Meyer starting out from Westminster, 1933

When the race started on 3 June 1933 at Westminster,[20] "a big crowd gave a rousing send off".[21] Meyer and Nolan had their photographs taken, Nolan started off in his canoe, then Meyer "cheekily" waited for half an hour to give him a "head start",[3] (although the Leeds Mercury reported that Meyer started first).[22] A brief film was made of Meyer's start along the river, with her dog in the kayak.[23] The Northern Whig stated that Meyer's "only provision [was] a supply of milk chocolate" and that the estimate for the duration of the circumnavigation at that point was "over four months".[21]

Meyer being led away from Shoeburyness by W.D. Constabulary

Meyer and Nolan intended an anticlockwise circumnavigation of the British Isles, This was to be a challenge in the North Sea, with frequent wind-against-tide conditions, and paddling upwind. They were paddling and camping separately. It took them four days to travel 50 miles (80 km) downriver and reach the Thames Estuary and Shoeburyness. Shoeburyness was a military firing range in constant operation at that time, so that was the one occasion when they teamed up and camped side by side, for safety reasons. They were nevertheless arrested for spying, but not before they had secured their kayaks and rung the newspapers for help. The newspapers informed the British Army of the race, they were promptly released, and the resultant publicity was favourable to them both.[3][24]

Meyer stands on the deck of the Agnes Cross after the rescue

Meyer arrived at Clacton-on-Sea on 16 or 17 June.[25] On 21 June while she was paddling from Southwold to Lowestoft,[26] "a gale was blowing with a heavy sea". Meyer's husband Engert attempted to join her at sea, but capsized.[27][28][29] His canoe was "stove in and submerged",[30] and he had to be rescued by Meyer,[31] who carried him lying across the bows of her canoe, while the dog swam in a lifebelt for 45 minutes.[2] She tried to paddle to shore, but could not make headway.[32] By the time Engert was picked up by the Lowestoft coast guard, he was "in a state of collapse [and] hanging on to the outside [of Meyer's canoe]". Later, the Lowestoft crew and launchers of the lifeboat Agnes Cross were rewarded with a sum of money for the rescue, by the RNLI.[30][33][34] The Daily Mirror gave a slightly different version of the story:[35]

They were caught in the swell, and Engert's canoe capsized. The girl knew he was a poor swimmer. He was some distance away, and with great difficulty the girl went to his rescue. She threw her inflated rubber cushion to Engert and then recovered his water-logged canoe.

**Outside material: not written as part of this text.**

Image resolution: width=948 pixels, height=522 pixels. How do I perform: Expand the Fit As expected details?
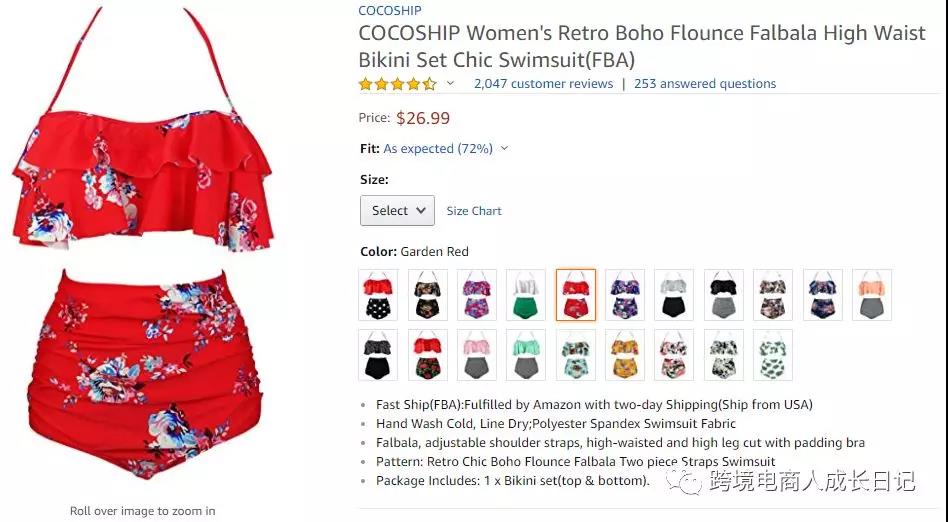point(504,149)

She took the painter between her teeth, and towed the canoe to Engert. 'I shouted at him in the hope of rousing him', Fraulein Meyer said afterwards. 'At last I succeeded in gripping him by his clothes and hoisting him on the back of my boat'. She tied a flag to her paddle and waved it to get attention. The lifeboat saw her signals, and went out and rescued them. They were cheered by holidaymakers on the pier as they came in, and Fraulein Meyer kissed the coxswain.[35]

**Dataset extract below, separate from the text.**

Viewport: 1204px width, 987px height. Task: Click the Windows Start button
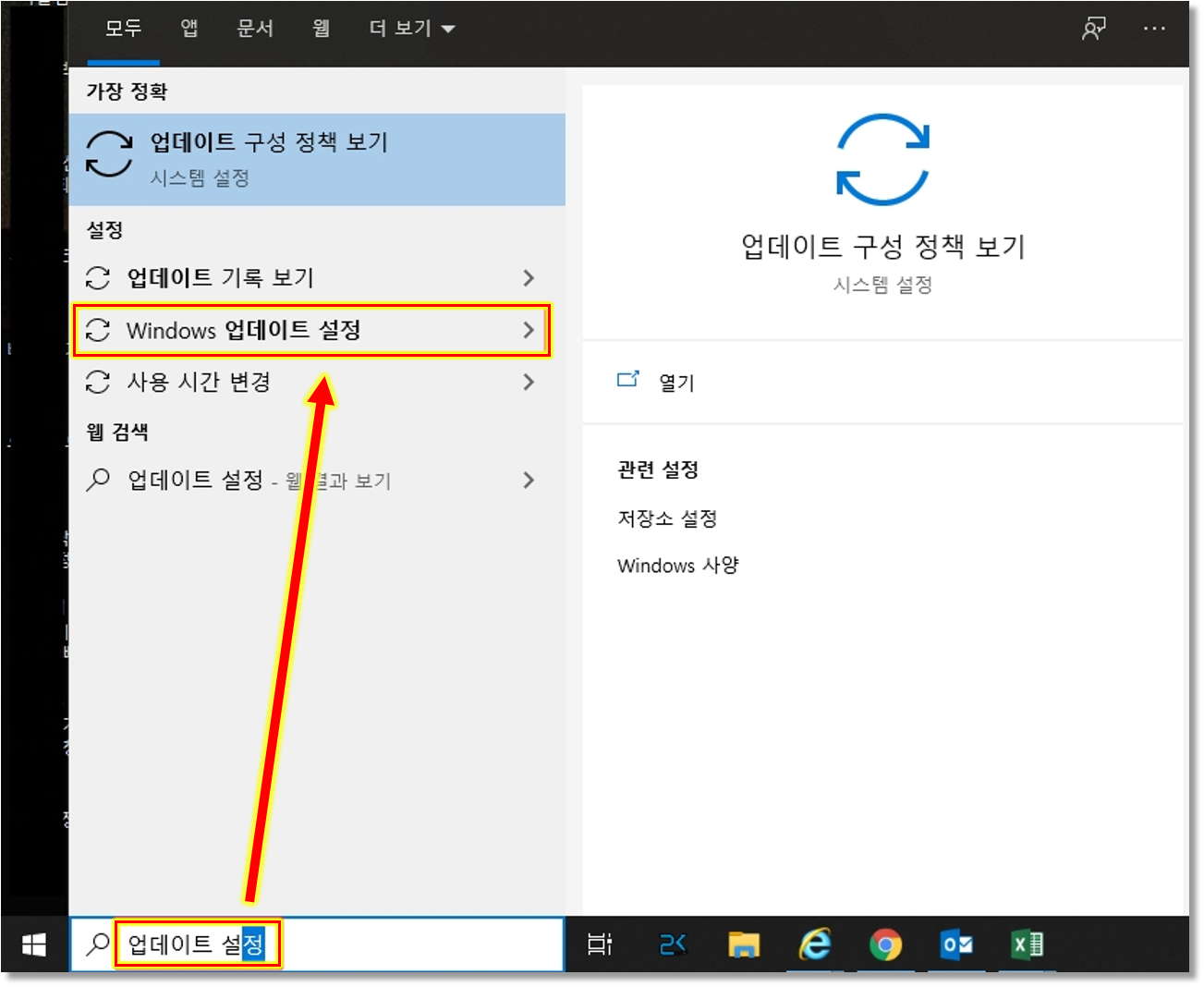click(34, 944)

Engert's identity as Meyer's husband was hidden in reports of this incident, due to Meyer's wish to use her maiden name.[3][24][36] Subsequently Engert's contribution to the race was land support only. Engert was not only providing accommodation and clean, fashionable clothing; he was organising financially-advantageous publicity, including the fiction that Meyer was an unmarried young girl. The publicity included events, saleable souvenirs and newspaper articles.[3]

After the rescue, Meyer "spent two days in hospital", saying later, "I lost my voice through shouting" and took a while to "recover it properly".[37] By the time she reached Mundesley, after 150 miles (240 km), Meyer was "exhausted" by the North Sea wind, tide and surf, and lost several days by stopping to rest.[3] Off Blakeney Point, she and the dog met a 20-strong school of seals. The dog barked and Meyer was "scared stiff". She said "I paddled for my life and said a prayer [but] eventually lost sight of them". She paddled on to Sheringham for a strawberry tea provided by fishermen, then continued on to Brancaster, piloted in by the coastguard.[38] On 10 July she reached Mablethorpe.[39] She left Mablethorpe for Saltfleet on 11 July, watched by "hundreds of spectators".[40]

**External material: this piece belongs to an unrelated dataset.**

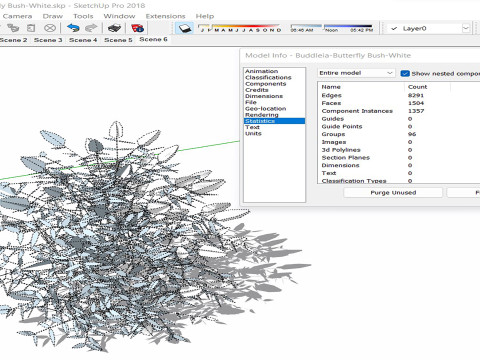The height and width of the screenshot is (360, 480).
Task: Open the Model Info toolbar icon
Action: (x=137, y=28)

At Mundesley, Nolan had overtaken Meyer, having done 215 miles (346 km) and reached Hunstanton. However he paddled to Kings Lynn instead of crossing The Wash, he was held up by publicity events in that town, and by the time he was ready to proceed he was overpowered by "bad weather. and rough seas", and was rescued by a fishing boat while being overtaken by Meyer. Nolan tried to catch up, but reached Cleethorpes and took three days to repair his boat and rest, before rounding Spurn Head.[3] Meanwhile, Meyer had reached the 310 miles (500 km) mark at Hornsea on 19 July,[41] accepted a pleasure flight from local pilots, crash landed into a hedge, suffered concussion, and was still continuing the race.[3][42] The injury caused by the accident delayed the next stage of Mayer's journey, which would take her to Bridlington.[43] At Bridlington, "still suffering from slight concussion" from the plane crash, Meyer said that she was "120 miles ahead" of Nolan. She changed into "a long dress of red silk, a beret, and sandals", and "had difficulty forcing her way through [the crowd which met her] to the Harbour Master's office". The crowd then waited for two hours until she came out. She was welcomed formally by town representatives, then was joined by eleven wealthy German tourists, young men who entertained the crowd in their national costume, waving flags and singing.[19] From Bridlington, a coble escorted her round Flamborough Head, due to its tide-rip. She passed Speeton, then got into broken water and a cross-tide at Filey Brigg. She had to land on the Brigg and wait for a motor-boat escort.[44]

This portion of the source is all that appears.